Em primeiro plano, a condição dos moradores de rua burla os preceitos constitucionais. Sob esse viés, a Constituição Federal de 1988 - norma de maior hierarquia no sistema jurídico brasileira - assegura à todos os indivíduos o direito à moradia de qualidade e ao bem-estar social. Entretanto, mais de 20 anos depois de sua divulgação, esse direito ainda não é assegurado na prática, visto que os moradores de ruas, principalmente dos grandes centros urbanos, convivem diariamente expostos as condições desumanas, como frio, fome e violência. Todavia, é incoerente que o Brasil tenha objetivo de tornar-se nação desenvolvida, mas configure-se uma realidade que fere a dignidade humana.
De outro plano, o negligência da sociedade potencializa a exclusão das pessoas em situação de rua.
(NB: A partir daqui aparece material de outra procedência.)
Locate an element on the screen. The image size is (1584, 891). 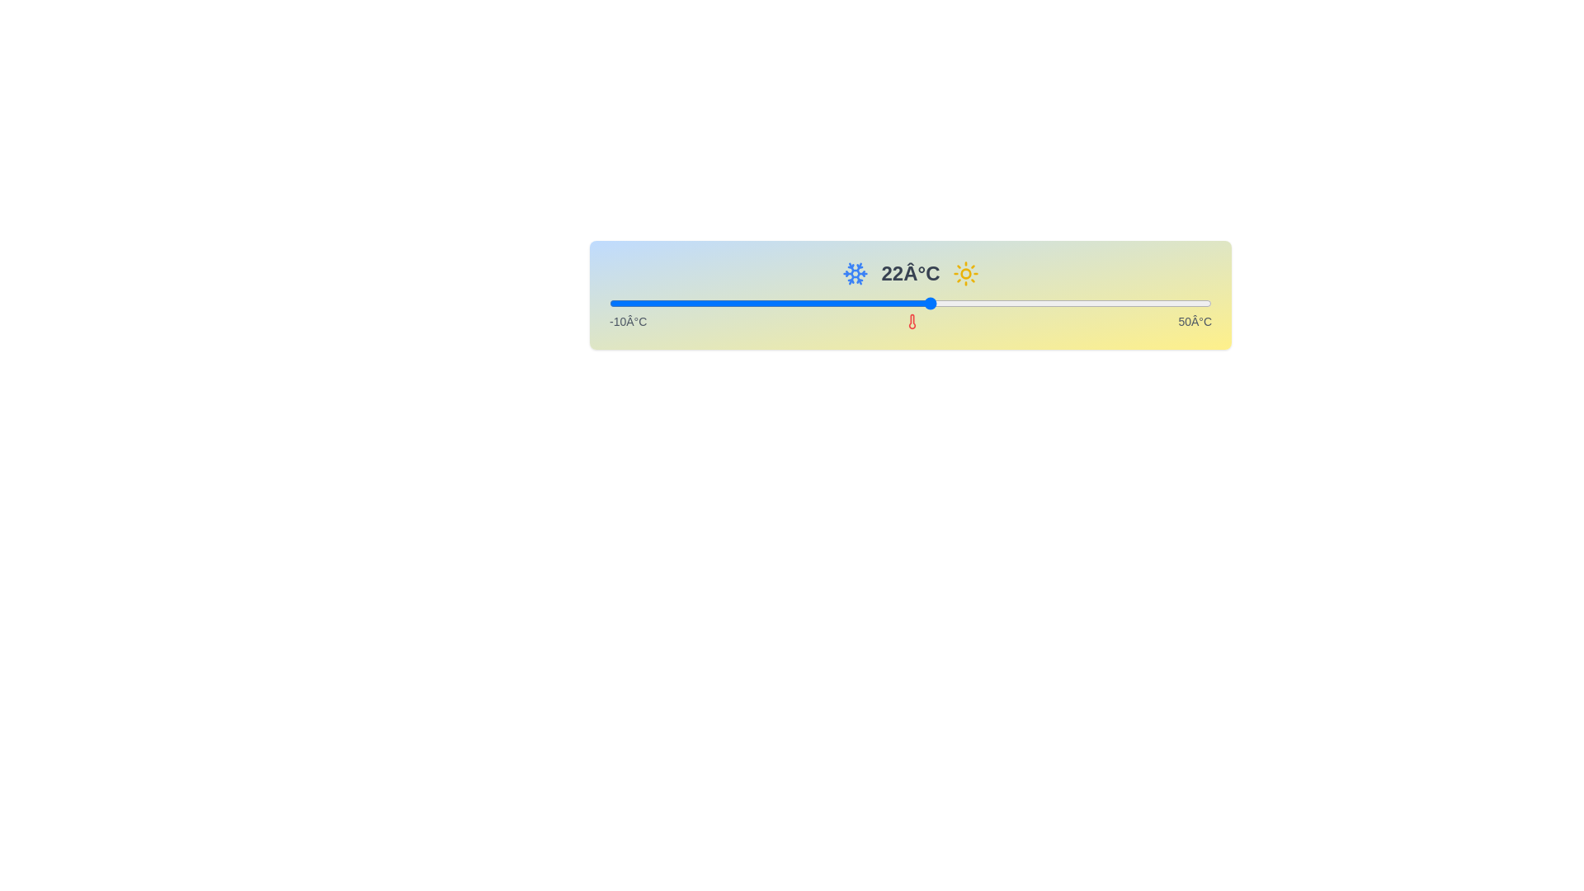
the slider to set the temperature to 41 degrees Celsius is located at coordinates (1121, 303).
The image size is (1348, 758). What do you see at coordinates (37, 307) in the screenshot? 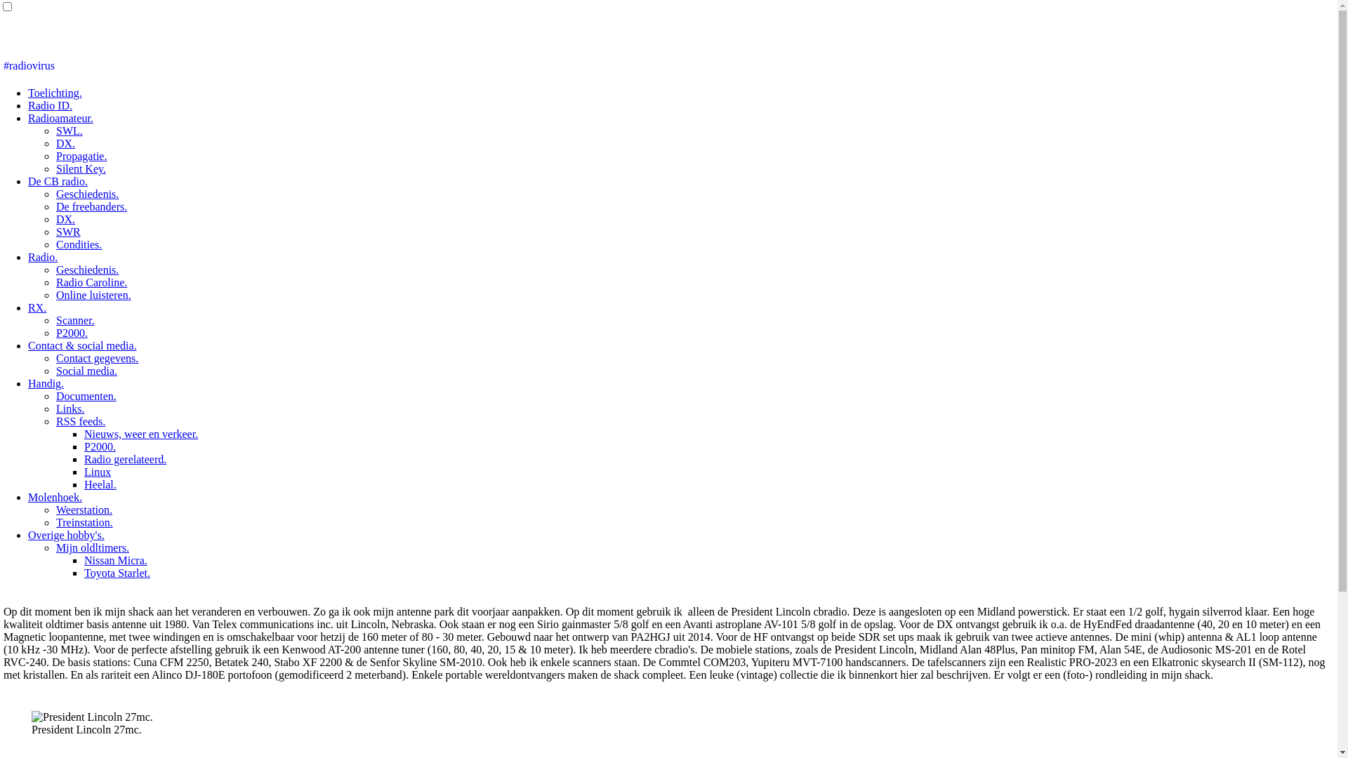
I see `'RX.'` at bounding box center [37, 307].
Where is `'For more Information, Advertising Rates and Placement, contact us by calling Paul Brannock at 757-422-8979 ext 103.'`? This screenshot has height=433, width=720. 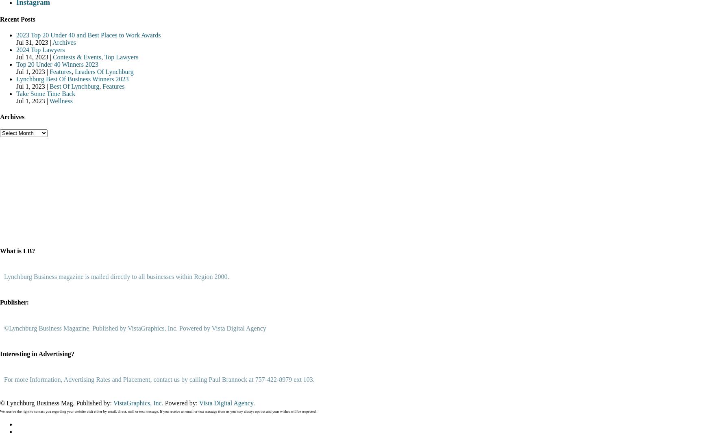 'For more Information, Advertising Rates and Placement, contact us by calling Paul Brannock at 757-422-8979 ext 103.' is located at coordinates (159, 379).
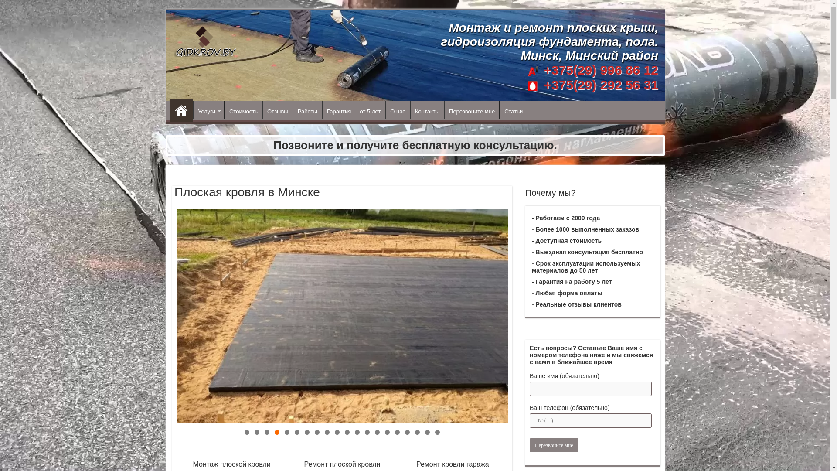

A esse respeito, o escritor português José Saramago, em sua obra “Ensaio sobre a cegueira”, utiliza a falta de visão como metáfora à alienação dos indivíduos frente aos problemas sociais e morais de um grupo. Ocorre que a cegueira dilucidada por Saramago é ,tristemente, análoga ao menosprezo da nação verde-amarela em relação à população em situação de rua. Portanto, é indubitável que a falta de alteridade da população condena os moradores de rua à inexistência.
Impende, pois, que sociedade civil organizada e Estado cooperem juntos para trazer à tona debates e políticas públicas acerca das pessoas em situação de rua. Sendo assim, o Ministério dos Direitos Humanos, e em parceira com ONG’s, devem fomentar a flexibilização dos centros de acolhimento, tanto em relação às regras, quanto pela estrutura física dos lugares, com o objetivo de facilitar a adaptação de cada pessoa e assegurar o acesso aos serviços básicos. Outrossim, é necessário, a partir de profissionais da saúde, o acompanhamento psicológico nos abrigos, a fim de estimular a autonomia e a possibilidade de emprego e residência fixa. Ademais, os influentes digitais, por meio de seus discursos nas mídias, podem contribuir para uma postura mais cidadã e solidaria, com vistas a mitigar os estigmas e os preconceitos vividos pelos moradores de rua. Dessa forma, poder-se-á transformar o legado de Schopenhauner.